Mesmo com maior receita bruta, a TIR anual da rota de hidrogênio é ligeiramente inferior à da rota de energia (24,05% vs. 24,06%), praticamente equivalentes. Essa diferença de -0,01% indica que, apesar da maior geração de valor bruto, o investimento adicional necessário para viabilizar a produção de hidrogênio anula o benefício marginal gerado, tornando as rotas similares do ponto de vista da atratividade financeira.
Como visto acima, destacamos que a rota do hidrogênio gera quase R$ 6 milhões a mais por ano em receitas, com destaque para a venda de hidrogênio (R$ 12,5 milhões/ano) e oxigênio (R$ 2 milhões/ano). O investimento inicial, no entanto, é R$ 15,12 milhões mais elevado, e os custos operacionais são R$ 3 milhões/ano mais altos.
Comparativo direto: vantagens e desafios
Hidrogênio Verde – Vantagens:
- Receita superior e maior diversificação;
- Contribui diretamente para descarbonizar transporte e indústria;
- Viabiliza uso do RSU como vetor de exportação de energia limpa;
- Alta resiliência financeira (95% de chance de TIR entre 20% e 28%);
- Preparação estratégica para inserção no mercado global de H₂.
Hidrogênio Verde – Desafios:
- Maior CAPEX e OPEX;
- Necessidade de controle técnico rigoroso;
- Mercado emergente e logística ainda em fase de estruturação.
Energia Elétrica – Vantagens:
- Menor investimento inicial;
- Operação mais simples e conhecida;
- Receita estável quando existem contratos de fornecimento firmados.
Energia Elétrica – Desafios:
- Receita total menor;
- Menor impacto estratégico e tecnológico de longo prazo;
- Dificuldade de conexão à rede e concorrência com fontes renováveis baratas.
Tendência mundial: convergir resíduos e energia limpa
No contexto internacional, cresce o interesse por soluções integradas de gestão de resíduos e transição energética.

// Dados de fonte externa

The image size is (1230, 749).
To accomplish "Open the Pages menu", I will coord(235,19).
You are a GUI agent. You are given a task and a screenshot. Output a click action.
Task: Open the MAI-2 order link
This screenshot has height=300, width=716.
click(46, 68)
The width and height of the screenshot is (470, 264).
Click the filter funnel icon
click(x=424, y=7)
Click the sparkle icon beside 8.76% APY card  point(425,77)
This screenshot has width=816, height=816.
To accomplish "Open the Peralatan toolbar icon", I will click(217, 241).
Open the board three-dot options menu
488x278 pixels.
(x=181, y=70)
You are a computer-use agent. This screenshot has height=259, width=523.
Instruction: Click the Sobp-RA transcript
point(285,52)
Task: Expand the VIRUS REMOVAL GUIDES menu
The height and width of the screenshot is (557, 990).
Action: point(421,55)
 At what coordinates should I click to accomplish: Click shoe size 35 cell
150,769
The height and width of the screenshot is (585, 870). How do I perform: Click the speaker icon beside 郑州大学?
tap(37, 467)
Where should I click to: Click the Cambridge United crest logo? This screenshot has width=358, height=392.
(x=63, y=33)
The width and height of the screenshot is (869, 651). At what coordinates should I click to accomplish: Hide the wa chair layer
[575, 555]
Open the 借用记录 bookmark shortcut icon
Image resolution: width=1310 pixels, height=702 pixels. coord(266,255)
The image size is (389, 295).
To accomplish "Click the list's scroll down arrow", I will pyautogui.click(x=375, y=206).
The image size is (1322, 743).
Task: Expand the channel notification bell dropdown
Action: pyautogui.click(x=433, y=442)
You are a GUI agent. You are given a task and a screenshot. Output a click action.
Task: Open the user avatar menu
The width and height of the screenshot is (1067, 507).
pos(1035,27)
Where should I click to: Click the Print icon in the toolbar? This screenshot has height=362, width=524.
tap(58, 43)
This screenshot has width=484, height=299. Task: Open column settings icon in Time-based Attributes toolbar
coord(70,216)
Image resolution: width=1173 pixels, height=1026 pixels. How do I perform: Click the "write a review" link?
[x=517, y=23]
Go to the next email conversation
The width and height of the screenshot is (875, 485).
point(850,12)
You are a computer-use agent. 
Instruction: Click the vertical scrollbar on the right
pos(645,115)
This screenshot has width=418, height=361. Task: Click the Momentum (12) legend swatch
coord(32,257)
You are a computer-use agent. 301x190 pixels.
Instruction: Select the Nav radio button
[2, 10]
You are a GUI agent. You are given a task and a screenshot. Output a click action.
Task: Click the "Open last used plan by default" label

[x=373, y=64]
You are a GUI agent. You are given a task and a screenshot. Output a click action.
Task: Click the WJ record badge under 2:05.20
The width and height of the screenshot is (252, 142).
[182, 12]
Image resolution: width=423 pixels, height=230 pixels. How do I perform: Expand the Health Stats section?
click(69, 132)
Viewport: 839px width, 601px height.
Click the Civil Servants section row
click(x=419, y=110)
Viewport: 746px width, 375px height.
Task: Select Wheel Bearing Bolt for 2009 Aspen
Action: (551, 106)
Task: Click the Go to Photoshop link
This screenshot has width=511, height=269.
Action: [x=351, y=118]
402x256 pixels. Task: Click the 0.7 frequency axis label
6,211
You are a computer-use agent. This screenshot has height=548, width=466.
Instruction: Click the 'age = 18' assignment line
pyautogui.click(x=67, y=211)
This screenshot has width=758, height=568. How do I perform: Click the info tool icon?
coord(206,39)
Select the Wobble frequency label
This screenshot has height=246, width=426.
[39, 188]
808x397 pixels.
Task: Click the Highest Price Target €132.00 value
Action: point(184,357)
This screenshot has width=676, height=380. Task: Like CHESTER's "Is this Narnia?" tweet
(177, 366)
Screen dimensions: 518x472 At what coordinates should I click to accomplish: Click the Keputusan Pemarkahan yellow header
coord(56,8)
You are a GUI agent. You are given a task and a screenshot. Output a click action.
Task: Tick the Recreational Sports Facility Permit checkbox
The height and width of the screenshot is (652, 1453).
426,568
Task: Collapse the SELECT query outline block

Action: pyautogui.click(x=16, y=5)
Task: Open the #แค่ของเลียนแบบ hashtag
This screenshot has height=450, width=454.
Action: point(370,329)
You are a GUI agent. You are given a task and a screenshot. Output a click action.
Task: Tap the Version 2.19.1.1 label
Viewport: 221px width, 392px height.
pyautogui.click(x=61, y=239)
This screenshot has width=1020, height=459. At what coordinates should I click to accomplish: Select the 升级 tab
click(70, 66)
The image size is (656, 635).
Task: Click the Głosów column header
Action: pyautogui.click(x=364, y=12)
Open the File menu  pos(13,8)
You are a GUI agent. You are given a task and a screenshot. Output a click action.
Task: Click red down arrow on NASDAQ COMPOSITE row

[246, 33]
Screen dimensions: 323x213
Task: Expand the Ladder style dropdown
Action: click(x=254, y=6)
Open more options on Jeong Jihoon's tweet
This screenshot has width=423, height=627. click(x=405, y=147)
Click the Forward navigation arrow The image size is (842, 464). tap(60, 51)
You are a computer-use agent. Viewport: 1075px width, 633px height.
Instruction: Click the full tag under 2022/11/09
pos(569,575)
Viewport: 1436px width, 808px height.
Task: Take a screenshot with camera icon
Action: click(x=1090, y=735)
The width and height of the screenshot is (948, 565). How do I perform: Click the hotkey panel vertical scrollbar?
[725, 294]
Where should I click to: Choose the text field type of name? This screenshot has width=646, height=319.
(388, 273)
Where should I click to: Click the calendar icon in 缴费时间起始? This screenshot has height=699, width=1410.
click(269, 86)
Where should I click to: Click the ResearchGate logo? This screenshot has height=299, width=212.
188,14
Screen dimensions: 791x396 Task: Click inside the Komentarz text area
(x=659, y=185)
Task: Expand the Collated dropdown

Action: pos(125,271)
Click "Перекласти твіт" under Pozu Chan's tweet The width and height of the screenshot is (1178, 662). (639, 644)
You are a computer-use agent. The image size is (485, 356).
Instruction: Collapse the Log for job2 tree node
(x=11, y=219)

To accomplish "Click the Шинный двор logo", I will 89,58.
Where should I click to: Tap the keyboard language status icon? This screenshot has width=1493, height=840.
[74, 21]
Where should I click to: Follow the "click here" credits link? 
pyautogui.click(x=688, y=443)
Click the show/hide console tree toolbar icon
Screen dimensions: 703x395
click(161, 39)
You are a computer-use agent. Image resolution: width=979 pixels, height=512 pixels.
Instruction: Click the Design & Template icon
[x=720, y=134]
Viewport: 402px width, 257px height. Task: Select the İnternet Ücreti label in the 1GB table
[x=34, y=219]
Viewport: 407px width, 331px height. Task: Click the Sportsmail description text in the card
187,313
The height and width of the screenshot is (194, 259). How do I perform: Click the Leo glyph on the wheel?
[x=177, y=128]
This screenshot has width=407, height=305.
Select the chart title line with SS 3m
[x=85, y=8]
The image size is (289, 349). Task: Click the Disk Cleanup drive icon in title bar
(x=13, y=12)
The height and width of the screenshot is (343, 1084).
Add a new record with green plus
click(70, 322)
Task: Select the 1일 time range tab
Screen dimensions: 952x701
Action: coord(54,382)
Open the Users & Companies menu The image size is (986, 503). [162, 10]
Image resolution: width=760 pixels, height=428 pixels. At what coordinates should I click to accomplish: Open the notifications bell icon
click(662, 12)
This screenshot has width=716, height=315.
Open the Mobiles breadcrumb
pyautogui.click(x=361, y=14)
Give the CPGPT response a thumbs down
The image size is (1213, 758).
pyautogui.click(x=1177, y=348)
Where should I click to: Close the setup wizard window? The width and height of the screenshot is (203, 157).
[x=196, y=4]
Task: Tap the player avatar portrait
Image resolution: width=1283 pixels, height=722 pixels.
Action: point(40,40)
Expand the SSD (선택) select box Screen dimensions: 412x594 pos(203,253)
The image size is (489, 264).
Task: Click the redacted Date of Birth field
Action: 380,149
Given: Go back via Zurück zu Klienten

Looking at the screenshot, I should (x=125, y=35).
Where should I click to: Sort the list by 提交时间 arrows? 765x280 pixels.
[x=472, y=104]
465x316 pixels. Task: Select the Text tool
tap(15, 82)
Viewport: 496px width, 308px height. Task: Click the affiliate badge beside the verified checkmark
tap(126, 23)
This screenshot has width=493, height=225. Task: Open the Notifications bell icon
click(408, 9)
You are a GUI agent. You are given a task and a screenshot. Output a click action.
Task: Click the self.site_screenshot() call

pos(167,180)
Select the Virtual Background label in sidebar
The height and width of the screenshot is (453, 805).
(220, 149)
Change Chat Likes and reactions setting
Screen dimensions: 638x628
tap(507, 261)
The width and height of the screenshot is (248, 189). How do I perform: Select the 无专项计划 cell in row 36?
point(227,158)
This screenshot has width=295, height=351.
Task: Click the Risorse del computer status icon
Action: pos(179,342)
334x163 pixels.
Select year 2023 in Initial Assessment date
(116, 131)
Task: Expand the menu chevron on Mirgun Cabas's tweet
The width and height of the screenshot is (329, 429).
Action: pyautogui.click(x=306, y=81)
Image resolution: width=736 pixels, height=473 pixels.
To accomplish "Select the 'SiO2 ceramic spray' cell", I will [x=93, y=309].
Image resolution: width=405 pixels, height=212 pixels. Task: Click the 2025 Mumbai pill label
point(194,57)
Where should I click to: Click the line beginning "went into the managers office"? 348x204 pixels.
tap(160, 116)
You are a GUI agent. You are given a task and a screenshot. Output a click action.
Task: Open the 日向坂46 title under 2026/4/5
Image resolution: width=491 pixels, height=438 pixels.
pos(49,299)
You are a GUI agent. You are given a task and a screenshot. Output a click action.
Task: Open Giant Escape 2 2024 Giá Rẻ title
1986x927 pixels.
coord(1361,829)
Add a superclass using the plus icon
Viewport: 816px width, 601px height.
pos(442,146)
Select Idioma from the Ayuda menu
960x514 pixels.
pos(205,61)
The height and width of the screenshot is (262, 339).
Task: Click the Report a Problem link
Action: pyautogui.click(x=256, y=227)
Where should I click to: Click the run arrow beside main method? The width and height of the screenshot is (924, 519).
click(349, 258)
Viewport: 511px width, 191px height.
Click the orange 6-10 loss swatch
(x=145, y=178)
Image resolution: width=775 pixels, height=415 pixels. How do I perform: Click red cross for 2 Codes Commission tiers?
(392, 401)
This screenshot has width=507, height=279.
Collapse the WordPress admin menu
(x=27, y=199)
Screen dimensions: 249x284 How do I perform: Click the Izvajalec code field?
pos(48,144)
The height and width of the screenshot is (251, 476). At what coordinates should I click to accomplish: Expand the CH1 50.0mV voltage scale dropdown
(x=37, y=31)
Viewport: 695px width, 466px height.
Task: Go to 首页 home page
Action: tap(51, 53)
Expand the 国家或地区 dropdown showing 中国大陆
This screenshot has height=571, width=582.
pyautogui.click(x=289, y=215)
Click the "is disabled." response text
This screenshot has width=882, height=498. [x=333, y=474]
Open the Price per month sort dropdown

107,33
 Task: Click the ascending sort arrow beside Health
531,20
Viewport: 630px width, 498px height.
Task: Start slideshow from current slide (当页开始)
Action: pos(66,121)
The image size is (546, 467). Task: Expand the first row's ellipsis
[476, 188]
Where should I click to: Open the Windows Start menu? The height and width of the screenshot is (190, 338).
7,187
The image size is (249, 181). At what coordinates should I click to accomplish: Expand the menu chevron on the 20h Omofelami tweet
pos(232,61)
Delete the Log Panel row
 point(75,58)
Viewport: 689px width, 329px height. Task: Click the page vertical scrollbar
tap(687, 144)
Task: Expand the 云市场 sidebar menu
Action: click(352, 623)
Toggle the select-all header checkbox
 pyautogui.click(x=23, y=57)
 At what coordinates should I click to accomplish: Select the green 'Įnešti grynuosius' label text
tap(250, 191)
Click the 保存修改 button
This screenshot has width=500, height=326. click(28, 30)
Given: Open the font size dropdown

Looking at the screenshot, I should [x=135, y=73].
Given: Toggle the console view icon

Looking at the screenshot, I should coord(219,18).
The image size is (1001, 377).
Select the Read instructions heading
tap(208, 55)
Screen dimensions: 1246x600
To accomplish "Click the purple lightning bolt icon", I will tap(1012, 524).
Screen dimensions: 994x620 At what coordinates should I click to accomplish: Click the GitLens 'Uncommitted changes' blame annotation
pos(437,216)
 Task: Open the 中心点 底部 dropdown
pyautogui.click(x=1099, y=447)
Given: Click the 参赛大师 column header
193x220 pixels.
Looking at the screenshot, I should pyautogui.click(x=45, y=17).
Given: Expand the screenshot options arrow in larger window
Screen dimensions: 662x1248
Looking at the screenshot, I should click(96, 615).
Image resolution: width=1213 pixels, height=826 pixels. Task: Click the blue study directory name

A Europa lidera com mais de 2.500 UREs em operação. Países como Japão, Coreia do Sul, Emirados Árabes e Chile já estruturam políticas específicas para produção e uso de hidrogênio verde.
No Brasil, a combinação entre alta geração de resíduos, carência de soluções sustentáveis de descarte e crescente demanda por energias limpas cria o ambiente ideal para projetos inovadores. A inclusão desses projetos em programas de financiamento climático, como o Fundo Verde para o Clima e mecanismos de crédito de carbono, pode acelerar sua implantação.
Conclusão: decisão entre presente viável e futuro estratégico
A análise da DBEST PLAN, baseada em Simulação de Monte Carlo, mostra que ambas as rotas são rentáveis e viáveis sob diferentes condições. No entanto, a rota do hidrogênio verde representa um passo além: prepara o país para o futuro, alinha-se às tendências globais, amplia o impacto ambiental positivo e abre novas oportunidades econômicas.
A escolha entre uma ou outra dependerá do perfil do investidor, do grau de inovação pretendido, da estrutura de financiamento e do papel estratégico que cada projeto deseja desempenhar na nova economia verde.